El preámbulo de este espacio es una tienda en donde encontrarás objetos y productos relacionados con el vino que van desde un estuche de aromas para cata hasta un sacacorchos con diseño. Además, hay productos delicatessen como chocolates, mermeladas y sales con especias que se mezclan con utensilios para la casa y la cocina. A unos pasos de la tienda está la mesa que da hacia la cocina en donde Fernando Zavala, el chef ejecutivo del restaurante, ofrece una degustación para aquellos comensales que disfrutan de ver cómo se elaboran los platos. Entre los platillos destacados está la sopa de habanero con julianas de papa y queso parmesano, que tiene el picante suficiente para comerse de principio a fin sin quedar enchilado, y el postre de canutillos de membrillo y queso maracuyá.

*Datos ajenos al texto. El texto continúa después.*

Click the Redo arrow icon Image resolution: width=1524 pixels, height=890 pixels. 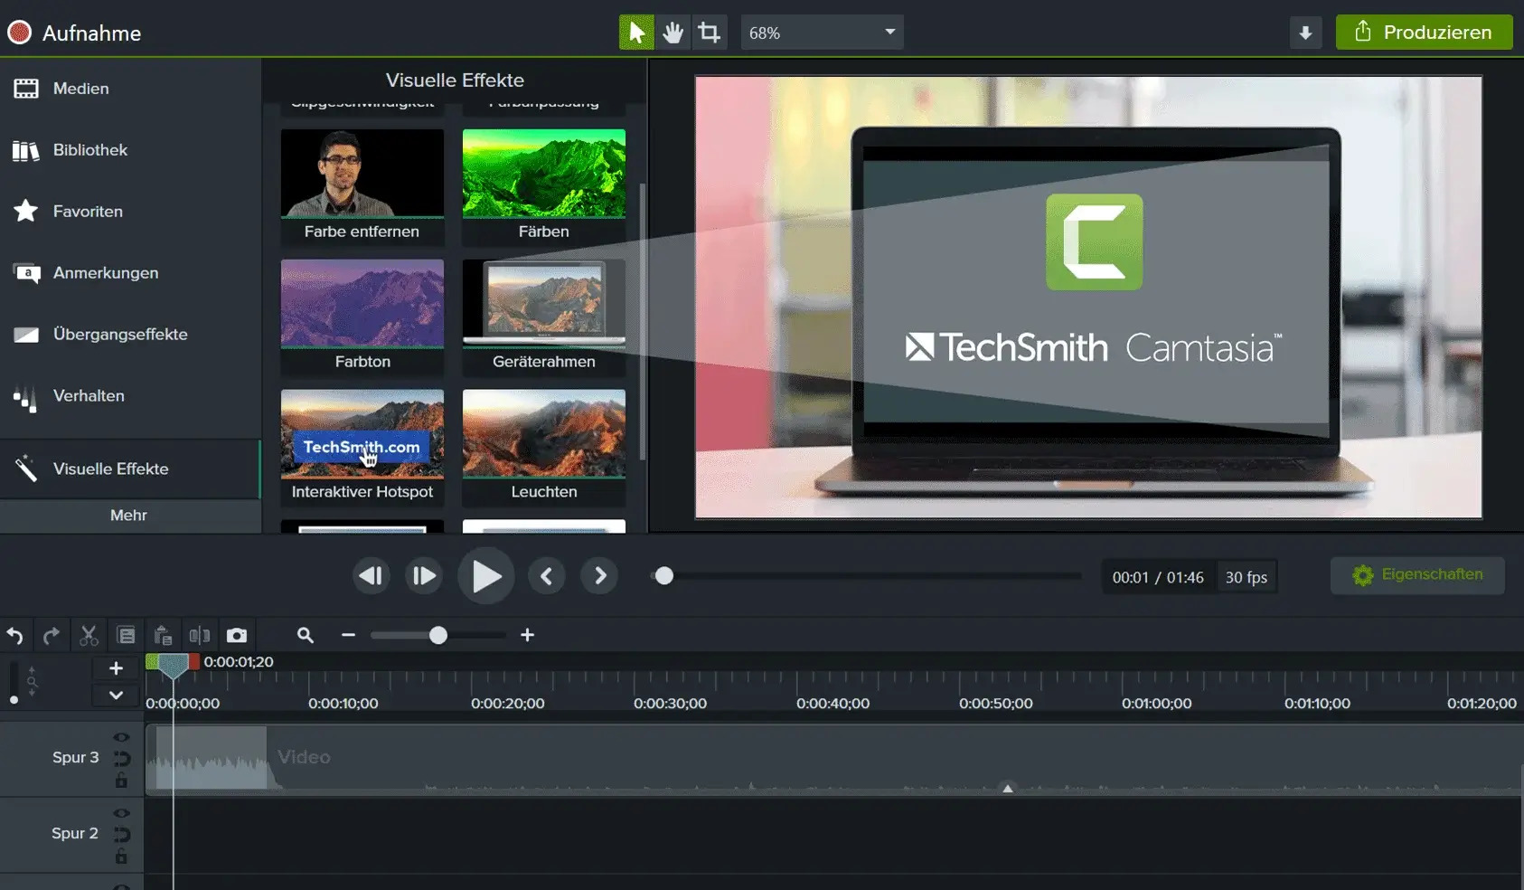(52, 635)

Pero la verdadera magia comienza gracias a las 12 wine stations traídas desde Napa Valley, la icónica región vinícola en California. Cada una de estas máquinas dan vida y frescura a las más de 48 etiquetas que se sirven por copeo gracias a estos dispensadores diseñados con tecnología que preserva los aromas y sabores de los vinos.

En este punto la dinámica es la siguiente: de sus tres modalidades puedes elegir la opción taste (1 oz.) double taste (2 oz.) o glass (4 oz.), con las que, a través de una tarjeta puedes catar cuantas etiquetas quieras. Las opciones son muchas, hay botellas de gran prestigio, vinos mexicanos, franceses, españoles, chilenos y portugueses, entre otros.

Era de esperarse que un espacio con una cocina que fusiona los sabores de la comida mexicana y la española tuviera una cava impecable en la que conviven botellas de las regiones de cultivo de vid más famosas del mundo. La cocina tiene estas influencias porque el español Bruno Oteiza, conocido por hacer equipo con Mikel Alonso en Biko, lleva la batuta de todo lo que ocurre dentro del fogón de Wine & Roses.

Aunque este local es perfecto para una tarde o noche de copas after work, debemos mencionar que, a pesar de tener tantas opciones acogedoras detrás de cada copa, debe ponerse mayor atención a la temperatura del local, ya que el ambiente es muy frío.

Finalmente hay que hacer una mención especial a la barra, ya que la oferta de tragos fue creada por Mica Rousseau quien fue head mixologist de Fifty Mils en el hotel Four Seasons, y ganó el reconocimiento de World Class en 2016 como mejor mixólogo de México.

Av. Javier Barros Sierra 540, Santa Fe, wine-roses.mx

Precio promedio por persona: 600 pesos.